▸ **Task prompt**
Each line from the one with "Given: Toggle the Thin Lines display button" through the final line of the entries below must be printed exactly, and the pictures must not be.

▸ **Data**
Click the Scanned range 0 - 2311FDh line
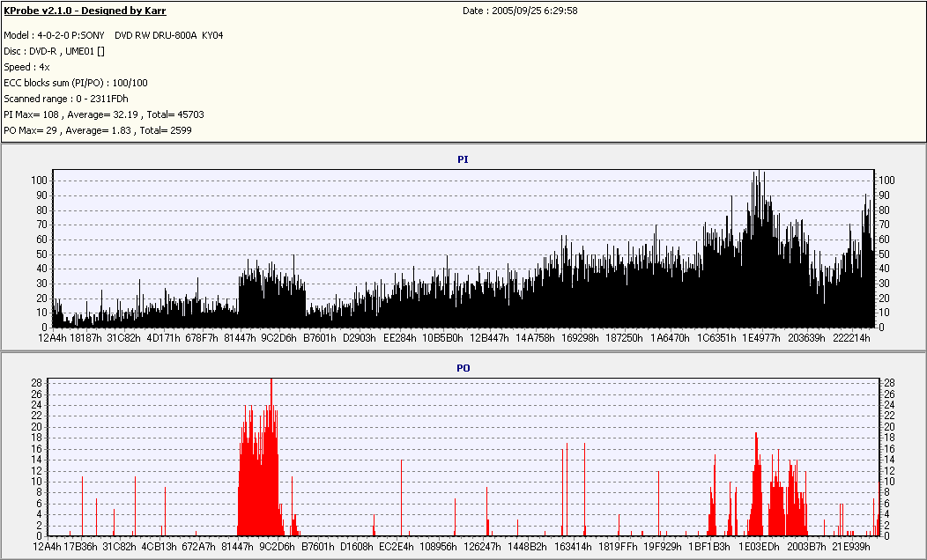point(66,99)
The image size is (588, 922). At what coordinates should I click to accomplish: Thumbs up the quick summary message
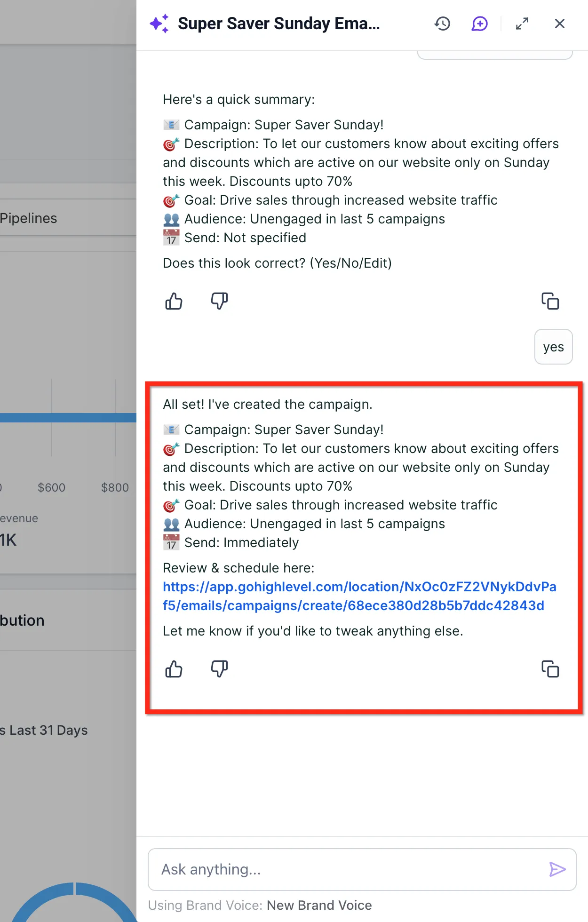coord(174,301)
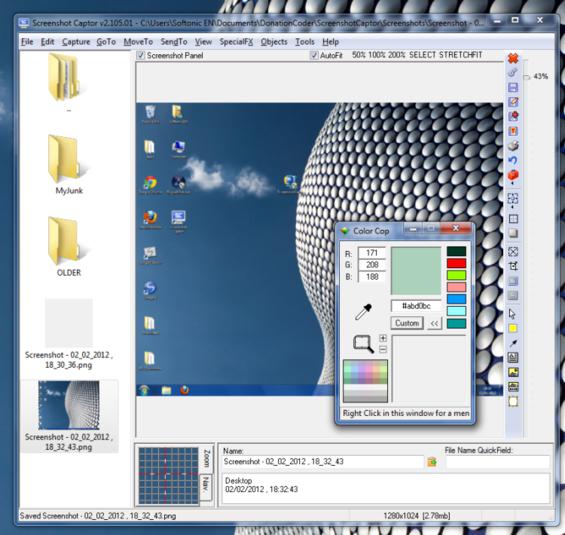
Task: Toggle the Screenshot Panel checkbox
Action: coord(141,55)
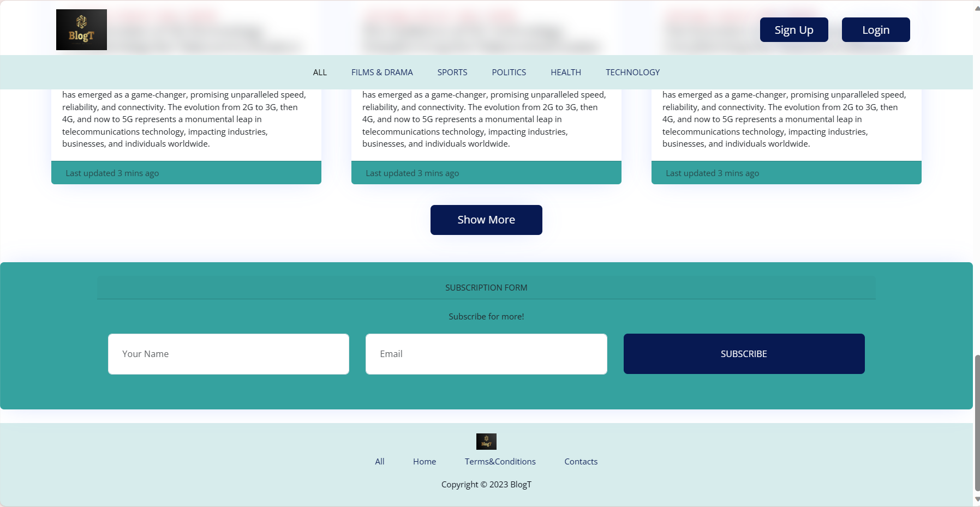Choose the HEALTH category
The width and height of the screenshot is (980, 507).
(x=565, y=73)
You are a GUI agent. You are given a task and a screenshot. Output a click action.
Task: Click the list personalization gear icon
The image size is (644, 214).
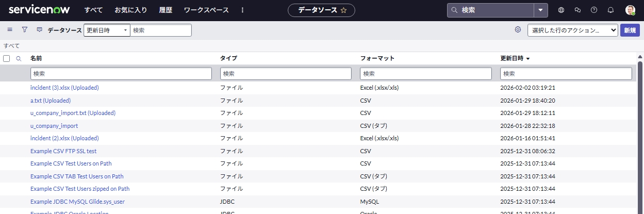pyautogui.click(x=518, y=30)
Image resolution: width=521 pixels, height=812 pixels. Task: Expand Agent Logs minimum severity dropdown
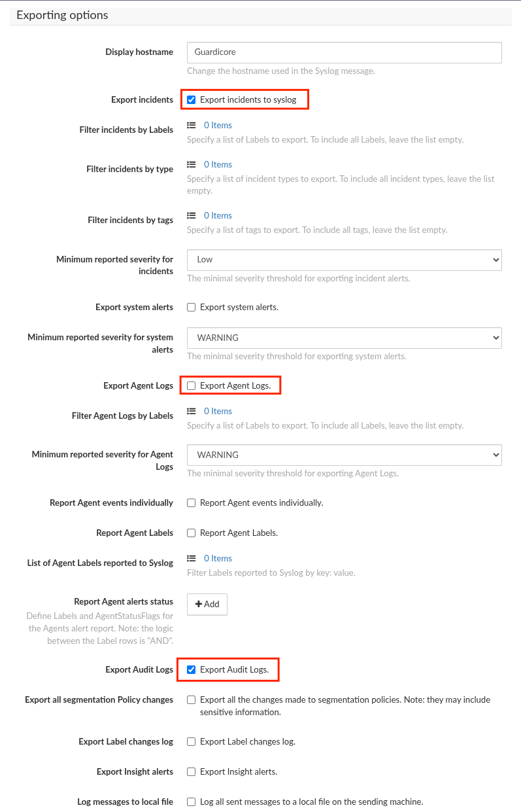(x=345, y=455)
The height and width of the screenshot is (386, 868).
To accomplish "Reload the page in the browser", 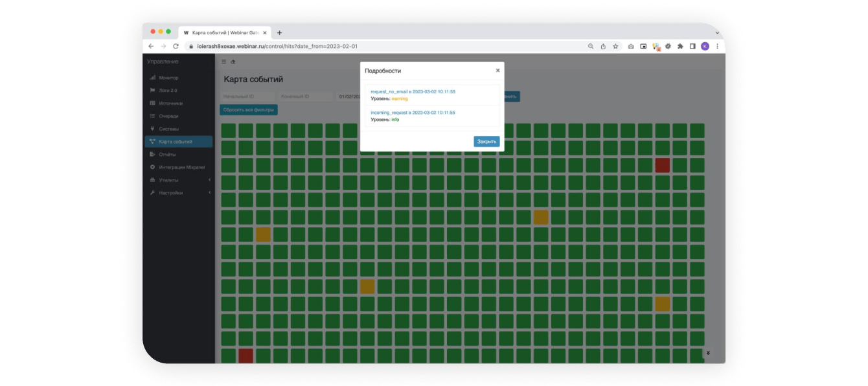I will [176, 47].
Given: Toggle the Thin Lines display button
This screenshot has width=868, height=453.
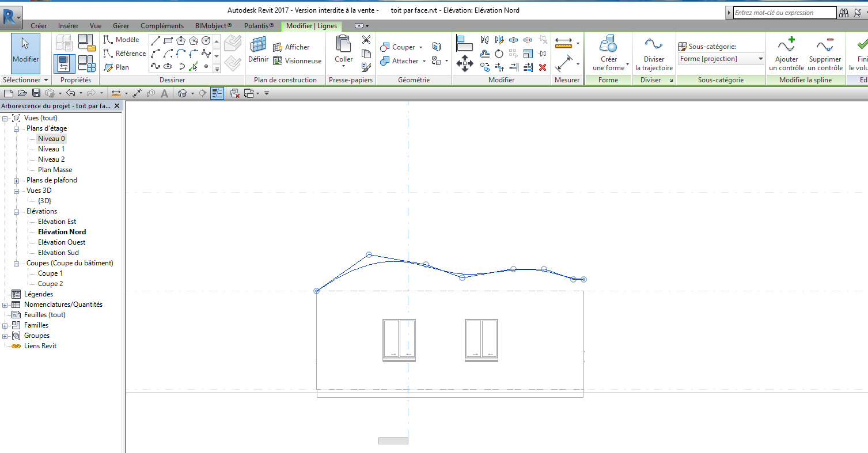Looking at the screenshot, I should coord(217,93).
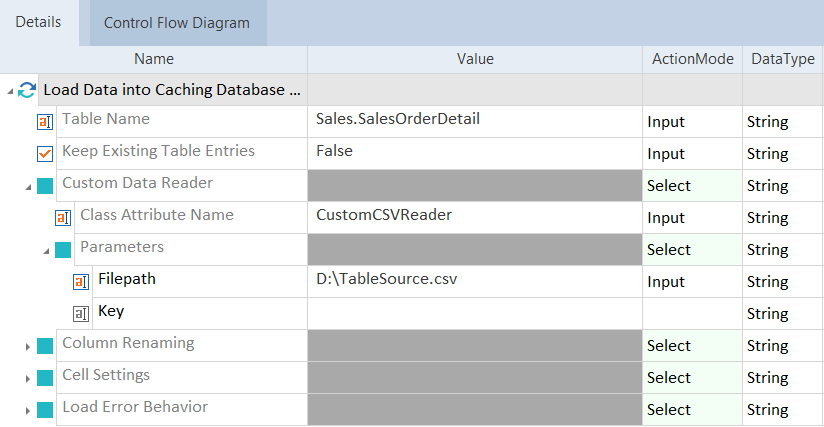Toggle the Keep Existing Table Entries checkbox icon

tap(45, 154)
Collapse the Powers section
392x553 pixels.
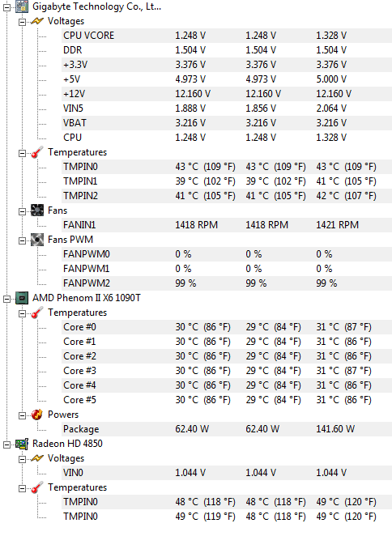tap(22, 416)
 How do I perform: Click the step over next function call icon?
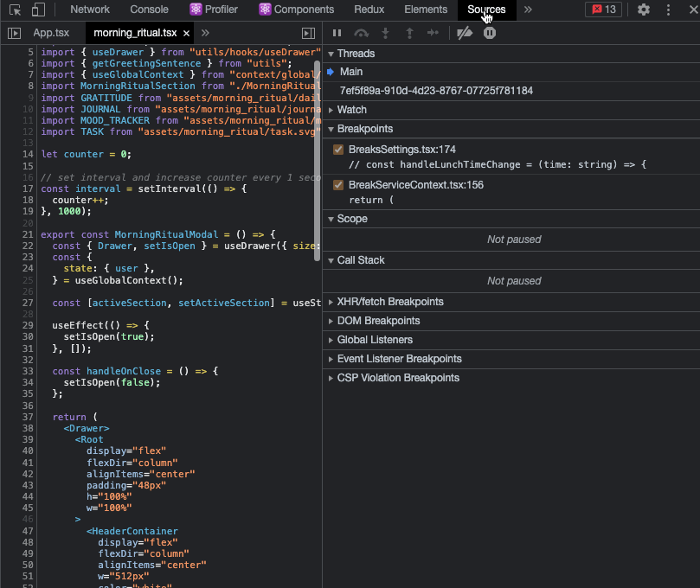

▸ **Final answer**
Given: Toggle the Thin Lines display button
This screenshot has width=868, height=453.
Looking at the screenshot, I should coord(217,93).
Toggle the Keep Existing Table Entries checkbox icon

tap(45, 154)
Collapse the Powers section
392x553 pixels.
tap(22, 416)
 How do I perform: Click the step over next function call icon?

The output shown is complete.